Does anyone here audit anything?

Network Admin
A+, Network+, MCSA 2000, MCSE 2000
 
Your question is rather broad ranged and it’s hard to just give "best practice" audit policies without knowing a lot more.

For instance if you are looking for security practices it depends on what your organization needs to protect and what it needs to prevent. What sort of government regulations must you adhere to? Like I am in the banking industry and we have tons of regulations that we have to follow that do not apply to a lot of other industries. We have to audit at least two times a year and have at least one government audit. They audit things like our OU policies, password policies, lockout policies, software policies, patch policies, user access policies, backup policies, firewall policies, Internet access policies, email policies, screensaver’s, logout policies, documentation and a ton of other things.

If you are talking about a general audit just to know what sort of hardware and software your users have on desktops etc you can use a software that will audit pretty much all of that for you and keep it in a nice DB for future reference. Once software that we run is called Track-It by intuit.

If you are talking about just a base security scanner that will audit your network for vulnerabilities you can use the free baseline security scanner from Microsoft (which works very well) or do like we did and purchase something like Retina security scanner by eEye Digital or languard by GFI LANguard. (We bought a scanner just because of the reporting features)

Two sites I recommend taking a look at are and Cert has a ton of information about security practices.
 
Sorry I wasn't clear enough.

ShughesPB, I am in the banking industry too. We just had an audit not too long ago, and I know what you are talking about as far as the policies are concernced.

The information I am looking for is what events to audit on your AD network and Windows boxes.

For instance, do you audit failed and successful logon attempts or just failed? Do you do this on the entire domain or just the domain controllers ou? Do you audit who accesses each and every file? Basically I want to know what events are you auditing and what level.

Sorry I wasn't clear enough at first and thanks for everyones help.

mlichstein - thanks for the link, I am checking it out.

Network Admin
A+, Network+, MCSA 2000, MCSE 2000
 
We audit failed and successful login attempts. We are also required to keep them for up to 3 years so we have a program that we created that copy them out to a file that we backup daily. We are only required to audit that on the domain level because users can only login to servers and PC's using their domain passwords so it will be logged on the DC. No users have user ID's or passwords setup on any local server or PC.

We don’t audit file access (when a users access’s a file) because we have all the permissions set so only users only get access to their files. We have done away with the everyone group on everything and replaced it with specific users or the Authenticated Users group. We do audit file permissions on all the servers but not on the desktop level. We also audit user access level on the domain. We use a program called Retina to do both of those things. As long as you can show that you have that program or one like it and the permissions are set to what you say they are you will be ok without having to audit file access.
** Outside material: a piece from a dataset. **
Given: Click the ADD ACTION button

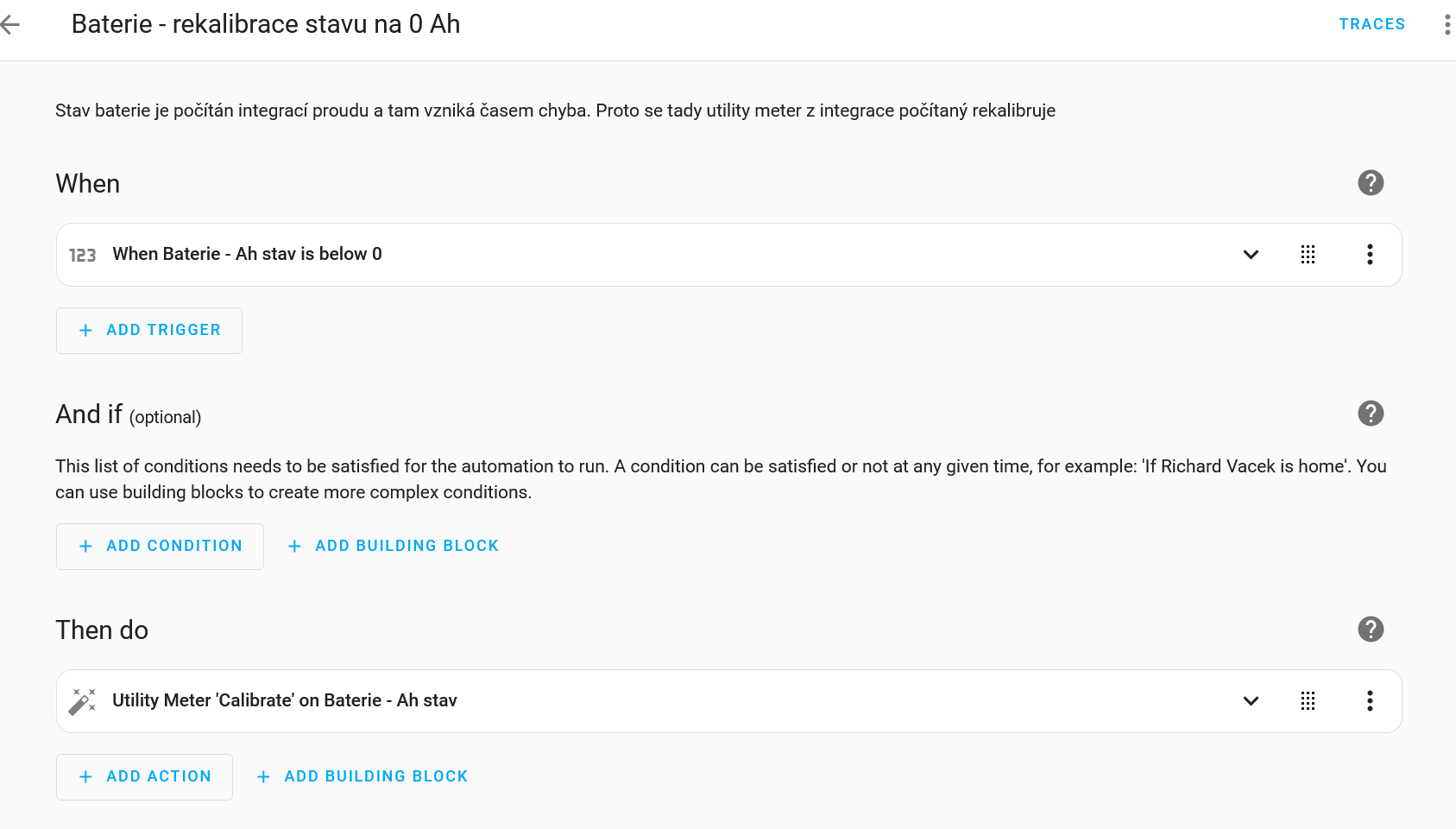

Something I highly recommend you do because it is pretty much going to become the norm for bank audits is to hire an outside consultant that will audit your network for you before the Fed auditors come into town. They audit everything for you and point out your weaknesses so you can get them fixed. What really is a great thing about doing that is they are there to help you so they work with you really closely unlike the Fed auditors that will shut you down if you are not in compliance. They will show you exactly what you need to internally log and monitor to pass your Fed audit with flying colors.